Nampak reported an excellent set of interim results for the period ended March 31 2021. All 3 of their divisions were comfortably profitable and cash flow positive.
Nigeria performed particularly well, with the company able to repatriate a material amount of cash (R848m) from Nigeria and Angola, which helped them pay down debt.
Total company debt was reduced to R5.8bn from R8.5bn over the period. Nampak managed to comply with all group funding covenants over the two quarterly measurement periods. Net debt/EBITDA was 3.72x as at 31 March 2021, remaining below the 5.25x maximum threshold. This is an improvement from 4.48x as at 31 December 2020. EBITDA/interest cover came in at 3.08x as at 31 March 2021. This exceeded the required 2.25x minimum cover and was also an improvement on 31 December 2020’s figure of 2.62x.

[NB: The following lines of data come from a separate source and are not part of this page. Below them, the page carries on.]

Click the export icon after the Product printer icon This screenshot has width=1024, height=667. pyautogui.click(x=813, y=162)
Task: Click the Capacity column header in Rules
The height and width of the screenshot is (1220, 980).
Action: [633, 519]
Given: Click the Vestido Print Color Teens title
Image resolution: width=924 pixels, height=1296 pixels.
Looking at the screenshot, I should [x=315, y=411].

Nampak stated that the next 6 months are expected to be very strong. One major potential issue is in the below comments with regards to their debt profile. This is something the market is certainly concerned about and is likely the reason for the recent fall in the share price:
"The group’s debt funders require a R1 billion reduction of interest-bearing debt by 30 September 2021, through strategic asset disposals or a combination of asset disposals and a capital raise. During the de-gearing process, set milestones needed to be reached. Nampak has met all agreed milestones to date. The milestone requirement for binding offers amounting to R1 billion by 31 March 2021 was reduced to R400 million, as a significant asset had to be withdrawn from the disposal process after the licensor critical to the business objected to the potential transaction. Based on improved operating results and progress made in our disposal process to date, the lenders have agreed to reassess the group’s position at 30 June 2021. This will allow the lenders to determine whether the repayment of R1 billion as at 30 September 2021 can be reduced and/or whether there will be a requirement for a potential capital raise."

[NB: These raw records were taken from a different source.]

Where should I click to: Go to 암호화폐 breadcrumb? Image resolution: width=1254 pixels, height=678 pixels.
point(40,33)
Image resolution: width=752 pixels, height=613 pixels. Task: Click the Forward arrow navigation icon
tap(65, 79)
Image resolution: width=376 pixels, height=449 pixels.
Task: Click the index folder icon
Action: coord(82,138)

Using their recent results as a base, Nampak should be able to comfortably generate in excess of R300m in free cash flow for this financial year (potentially a lot more). My view is that they will be able to extend the R1bn debt cut-off deadline for another 6-12 months. This would mean that the chance of the dreaded rights issue may be lower than the market is currently pricing in. Assuming there isn’t a rights issue, there is significant upside from these levels of around R2.50.